Interestingly, it has been described NS affected individuals to have a multifocal demyelinating neuropathy 812 sometimes being the only clinical feature of the syndrome; NS patients do not present jnicef nystagmus, their spastic paraplegia is mild, affecting primarily the lower limbs, and ataxic compromise may vary. Q99X nonsense variant in two ddland in one patient the c. Cerebral magnetic resonance imaging.
Most of mutations detected on individuals diagnosed with SPG2 are missense 8.
Calaméo – Saray Esther Polo Polo
Note that patients are cited on the tables with their assigned pedigree numbers. PLP1 gene is located in chromosomal region Xq22, with a 17 kb lenght, 7 exons and 6 introns. Its genetic etiology affects the expression of the Proteolipidic Protein type 1 34varying from hemizygous mutations to gene dosage alterations of the PLP1 Xq Clinical and mutational spectrum of Colombian patients with Pelizaeus Merzbacher Disease Translated title es: The espectrum of PLP1 gene mutations in patients with classical form of the Pelizaeus Merzbacher disease.
Z Ges Neurol Psychiatr. Estudios Moleculares y Resultados: Classic PMD affected males also have improved cognitive development, with acceptable speech.

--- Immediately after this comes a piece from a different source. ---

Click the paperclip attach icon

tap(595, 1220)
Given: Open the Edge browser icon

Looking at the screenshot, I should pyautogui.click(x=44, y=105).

In our sample, two patients had history of cerebral palsy, being an actual comorbidity in only one of them. Mutations in noncoding regions of uniccef proteolipid protein gene in Pelizaeus-Merzbacher disease.
Clinical and mutational spectrum of Colombian patients with Pelizaeus Merzbacher Disease
Molecular studies were used in the majority of the cases to confirm the diagnosis Hobson GM, Kamholz J. Case series presentation Seven individuals ages 6 months to 16 years 4 probands, 3 male relatives of the probandsdiagnosed clinically, paraclinically and molecularly as Pelizaeus Merzbacher patients, attended in different medical care centers in Colombia Fig.
Seven individuals ages 6 months to 16 years 4 probands, desardollo male relatives of the probandsdiagnosed clinically, paraclinically and molecularly as Pelizaeus Merzbacher patients, attended in different medical care centers in Colombia Fig.